- _Exercise goal_: The records below must be retyped exactly.

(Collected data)
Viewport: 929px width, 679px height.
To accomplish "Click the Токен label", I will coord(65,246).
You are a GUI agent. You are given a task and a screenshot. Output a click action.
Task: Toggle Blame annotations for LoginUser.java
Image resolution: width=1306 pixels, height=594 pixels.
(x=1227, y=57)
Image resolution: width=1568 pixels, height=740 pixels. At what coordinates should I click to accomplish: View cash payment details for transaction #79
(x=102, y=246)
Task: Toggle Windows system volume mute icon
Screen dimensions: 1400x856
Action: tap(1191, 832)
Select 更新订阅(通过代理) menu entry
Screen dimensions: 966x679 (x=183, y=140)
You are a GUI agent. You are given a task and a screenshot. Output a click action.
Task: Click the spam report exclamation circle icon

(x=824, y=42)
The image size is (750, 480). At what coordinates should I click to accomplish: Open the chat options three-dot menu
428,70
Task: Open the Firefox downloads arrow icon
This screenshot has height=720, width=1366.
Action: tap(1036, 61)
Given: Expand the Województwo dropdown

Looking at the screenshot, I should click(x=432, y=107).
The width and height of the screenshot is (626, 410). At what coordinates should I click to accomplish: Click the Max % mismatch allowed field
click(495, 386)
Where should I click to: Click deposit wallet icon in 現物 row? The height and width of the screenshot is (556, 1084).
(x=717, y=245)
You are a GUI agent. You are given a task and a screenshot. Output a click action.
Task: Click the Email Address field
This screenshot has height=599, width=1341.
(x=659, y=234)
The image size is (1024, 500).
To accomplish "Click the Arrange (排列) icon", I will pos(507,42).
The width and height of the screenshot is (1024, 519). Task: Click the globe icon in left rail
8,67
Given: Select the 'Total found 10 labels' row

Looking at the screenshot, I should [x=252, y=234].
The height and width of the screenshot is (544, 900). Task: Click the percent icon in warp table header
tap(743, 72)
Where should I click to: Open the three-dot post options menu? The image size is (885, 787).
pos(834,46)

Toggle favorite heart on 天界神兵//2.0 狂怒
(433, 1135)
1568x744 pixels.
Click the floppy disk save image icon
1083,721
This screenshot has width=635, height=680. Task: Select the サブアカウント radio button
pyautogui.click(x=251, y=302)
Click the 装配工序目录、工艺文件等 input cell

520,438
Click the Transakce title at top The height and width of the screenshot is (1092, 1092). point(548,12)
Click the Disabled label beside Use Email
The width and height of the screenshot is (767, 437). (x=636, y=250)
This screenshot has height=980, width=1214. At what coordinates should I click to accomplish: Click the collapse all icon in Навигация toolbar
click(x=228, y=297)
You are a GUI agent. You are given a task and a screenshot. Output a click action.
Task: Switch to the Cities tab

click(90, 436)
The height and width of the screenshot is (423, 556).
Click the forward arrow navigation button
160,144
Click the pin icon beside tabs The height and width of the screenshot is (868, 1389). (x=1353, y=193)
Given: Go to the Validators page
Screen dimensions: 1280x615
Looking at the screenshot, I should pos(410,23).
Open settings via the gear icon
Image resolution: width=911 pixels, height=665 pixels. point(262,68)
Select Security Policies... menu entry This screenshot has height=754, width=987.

- _Response box_:
Viewport: 929px width, 679px height.
To accomplish "Click the Токен label", I will coord(65,246).
You are a GUI agent. You are given a task and a screenshot. Output a click action.
Task: Toggle Blame annotations for LoginUser.java
Image resolution: width=1306 pixels, height=594 pixels.
(x=1227, y=57)
Image resolution: width=1568 pixels, height=740 pixels. At what coordinates should I click to accomplish: View cash payment details for transaction #79
(x=102, y=246)
Task: Toggle Windows system volume mute icon
Screen dimensions: 1400x856
Action: tap(1191, 832)
Select 更新订阅(通过代理) menu entry
Screen dimensions: 966x679 (x=183, y=140)
You are a GUI agent. You are given a task and a screenshot. Output a click action.
Task: Click the spam report exclamation circle icon

(x=824, y=42)
The image size is (750, 480). At what coordinates should I click to accomplish: Open the chat options three-dot menu
428,70
Task: Open the Firefox downloads arrow icon
This screenshot has height=720, width=1366.
Action: tap(1036, 61)
Given: Expand the Województwo dropdown

Looking at the screenshot, I should click(x=432, y=107).
The width and height of the screenshot is (626, 410). At what coordinates should I click to accomplish: Click the Max % mismatch allowed field
click(495, 386)
Where should I click to: Click deposit wallet icon in 現物 row? The height and width of the screenshot is (556, 1084).
(x=717, y=245)
You are a GUI agent. You are given a task and a screenshot. Output a click action.
Task: Click the Email Address field
This screenshot has height=599, width=1341.
(x=659, y=234)
The image size is (1024, 500).
To accomplish "Click the Arrange (排列) icon", I will pos(507,42).
The width and height of the screenshot is (1024, 519). Task: Click the globe icon in left rail
8,67
Given: Select the 'Total found 10 labels' row

Looking at the screenshot, I should [x=252, y=234].
The height and width of the screenshot is (544, 900). Task: Click the percent icon in warp table header
tap(743, 72)
Where should I click to: Open the three-dot post options menu? The image size is (885, 787).
pos(834,46)

Toggle favorite heart on 天界神兵//2.0 狂怒
(433, 1135)
1568x744 pixels.
Click the floppy disk save image icon
1083,721
This screenshot has width=635, height=680. Task: Select the サブアカウント radio button
pyautogui.click(x=251, y=302)
Click the 装配工序目录、工艺文件等 input cell

520,438
Click the Transakce title at top The height and width of the screenshot is (1092, 1092). point(548,12)
Click the Disabled label beside Use Email
The width and height of the screenshot is (767, 437). (x=636, y=250)
This screenshot has height=980, width=1214. At what coordinates should I click to accomplish: Click the collapse all icon in Навигация toolbar
click(x=228, y=297)
You are a GUI agent. You are given a task and a screenshot. Output a click action.
Task: Switch to the Cities tab

click(90, 436)
The height and width of the screenshot is (423, 556).
Click the forward arrow navigation button
160,144
Click the pin icon beside tabs The height and width of the screenshot is (868, 1389). (x=1353, y=193)
Given: Go to the Validators page
Screen dimensions: 1280x615
Looking at the screenshot, I should pos(410,23).
Open settings via the gear icon
Image resolution: width=911 pixels, height=665 pixels. point(262,68)
Select Security Policies... menu entry This screenshot has height=754, width=987.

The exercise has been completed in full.